New Development Director, Same Mission

Wendi Dwyer is aware of the role that adult education plays in the health of a family and the stability of a community.  She founded Literacy at the Well, an NGO that is raising the literacy rate in South Sudan.

Only three in ten South Sudanese men, and one in ten women, can read and write. Illiteracy has made it possible for corruption, human trafficking and violent tribal conflicts to flourish, and has made it impossible for citizens to live free, safe and healthy lives.

South Sudanese women and girls walk up to three miles each day to reach a well and wait in long up to 4 hours to fill their containers with safe water for their families.  Then, they make the long walk home carrying forty pounds of water on their heads. This leaves little time for them to go to school. Literacy at the Well trains teachers how to turn the waiting time into an opportunity to learn how to read and write, and speak English- the new official language of their recently independent nation.

Women who learn at Literacy at the Well share what they learn with their families and neighbors. When the literacy rate rises in a community, human traffickers are less likely to strike. Women and girls who are able to read documents, and advocate for themselves to authorities are less attractive to these modern-day slave traders.

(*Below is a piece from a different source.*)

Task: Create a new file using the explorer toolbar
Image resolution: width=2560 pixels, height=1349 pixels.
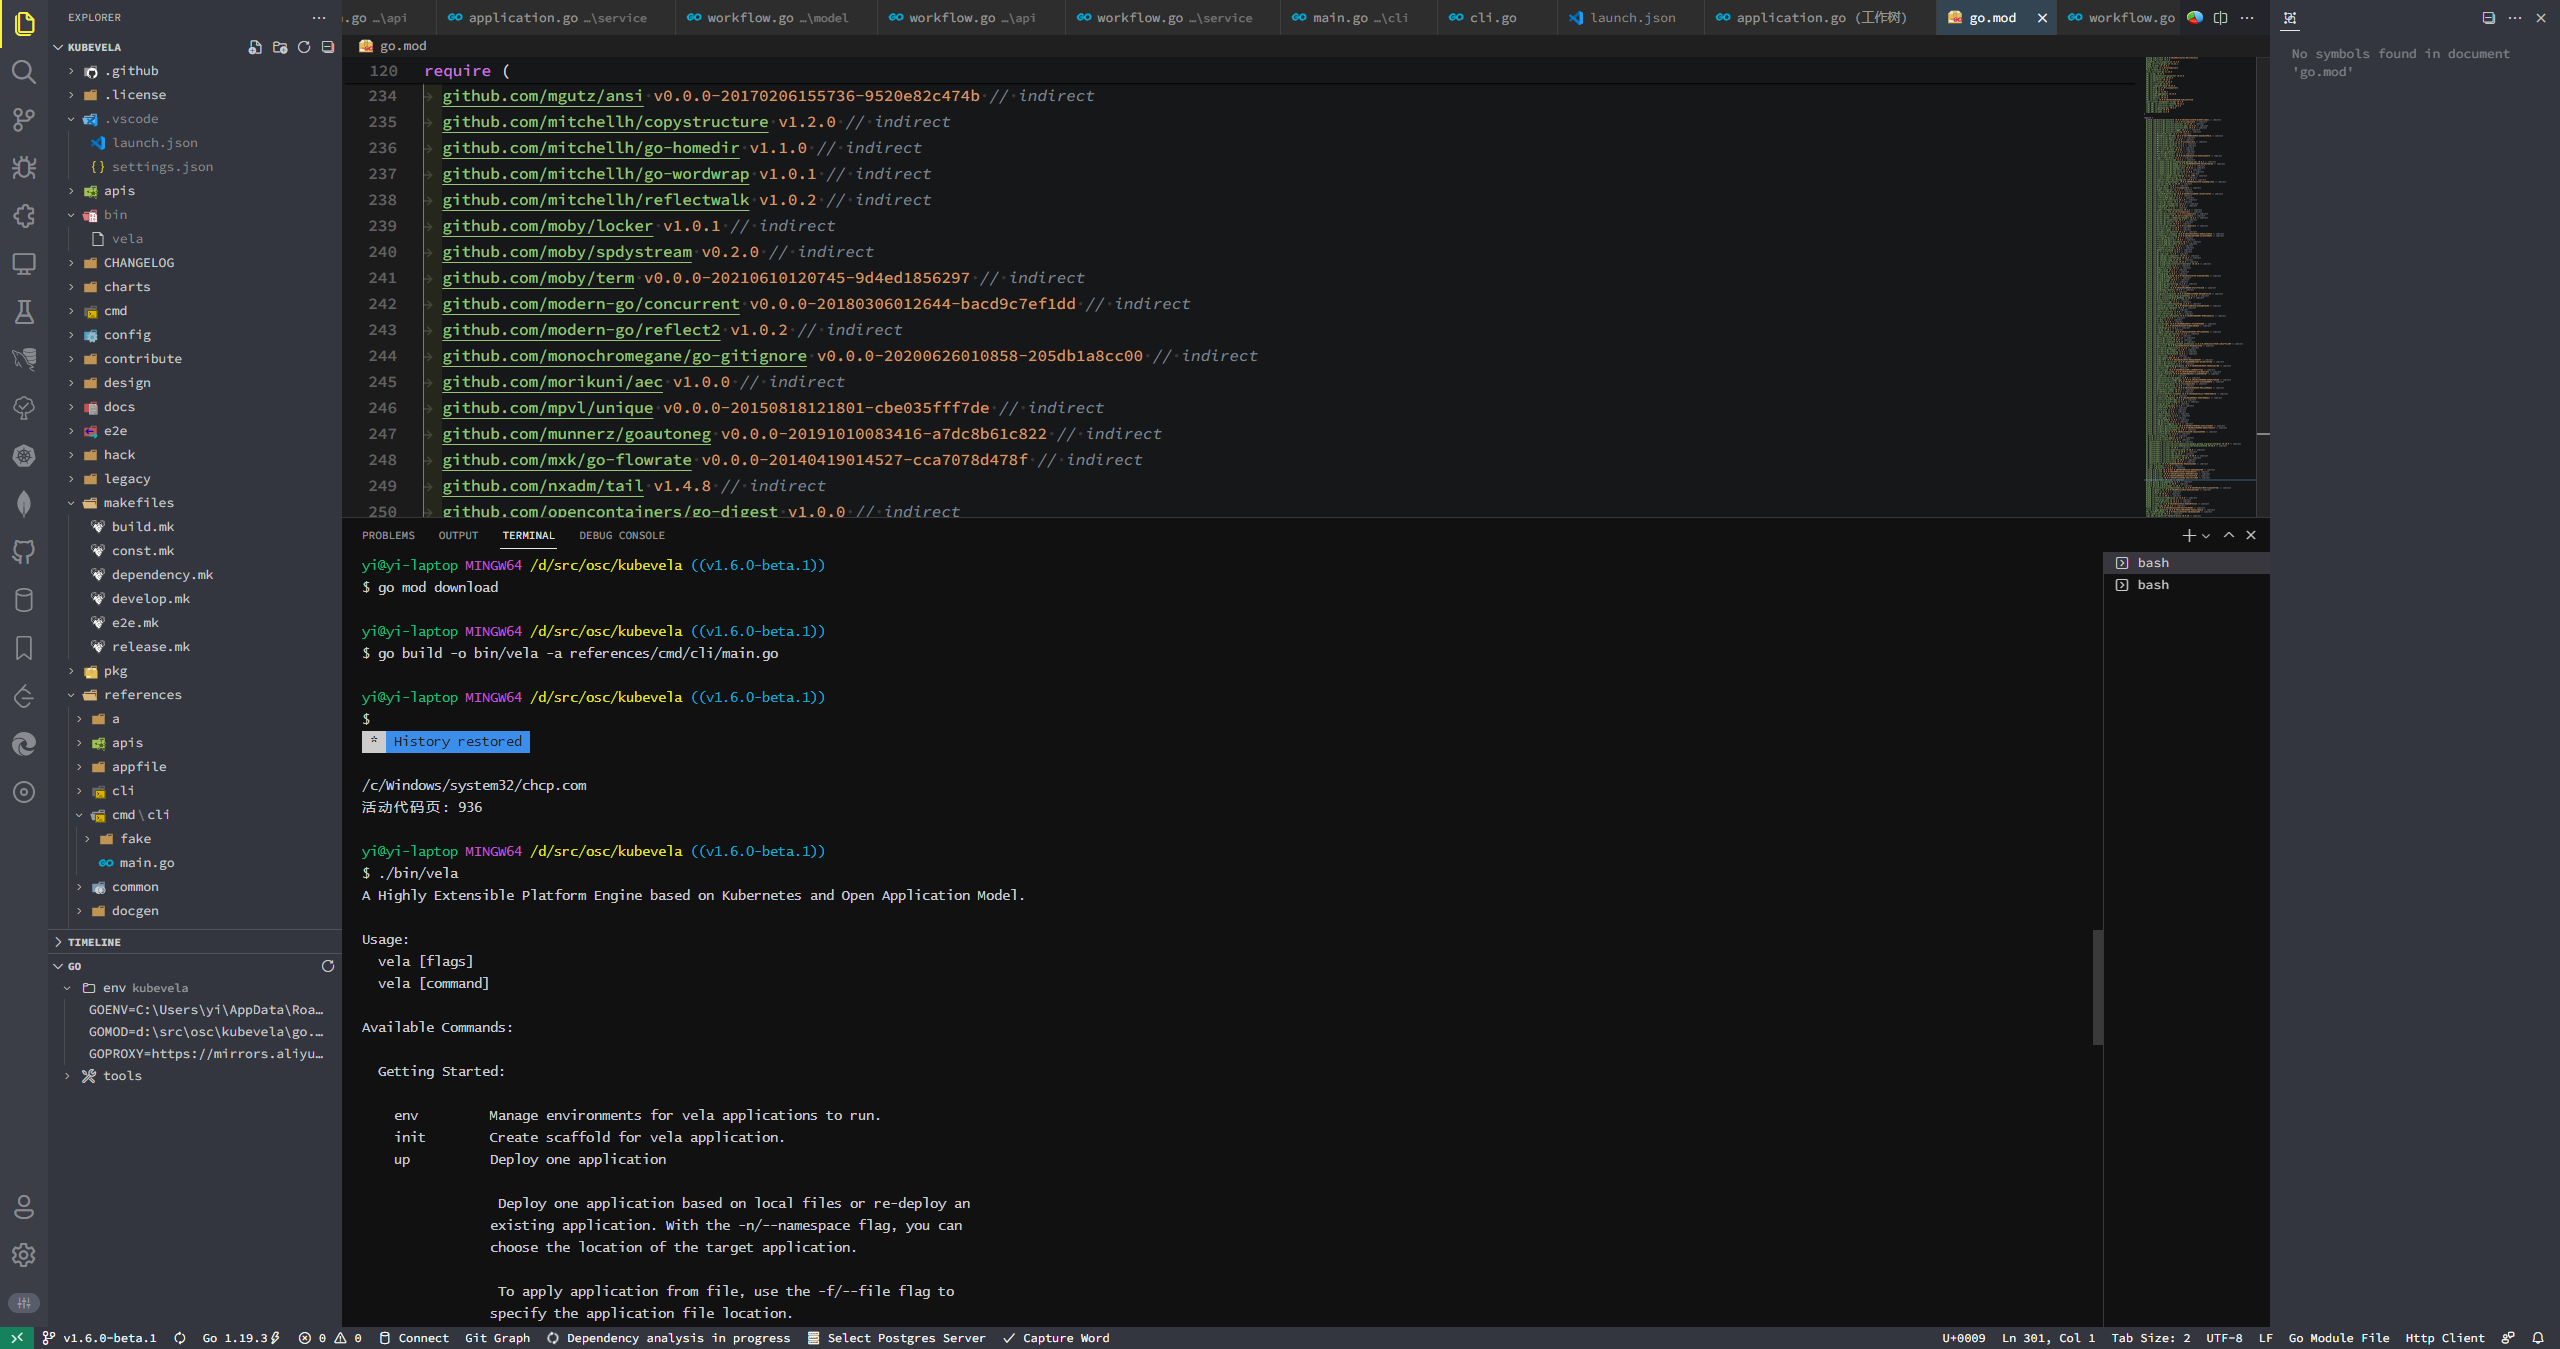Action: (x=254, y=47)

Wendi credits her childhood in Madison for leading her to work in partnership with refugees from South Sudan to free people from the bondage of illiteracy. To create partnerships and raise support she has presented at the UN, UNESCO and the Library of Congress Literacy Awards, as well as other global forums. When Literacy at the Well achieved its goal of becoming a sustainable in-country program, she was able to begin the next chapter of her life.

In January 2018, Wendi moved back to Madison. She recently became the development director at Literacy Network of Dane County. This is what she has to say about her new role, “Anywhere parents are unable to communicate and access information on their own, their families are left vulnerable and dependent on others. Both Literacy Network and Literacy at the Well address the unique needs of adult learners so they can gain skills to improve their family’s quality of life, and to strengthen their community. Working to forward the mission of Literacy Network, it is an excellent investment in my hometown.”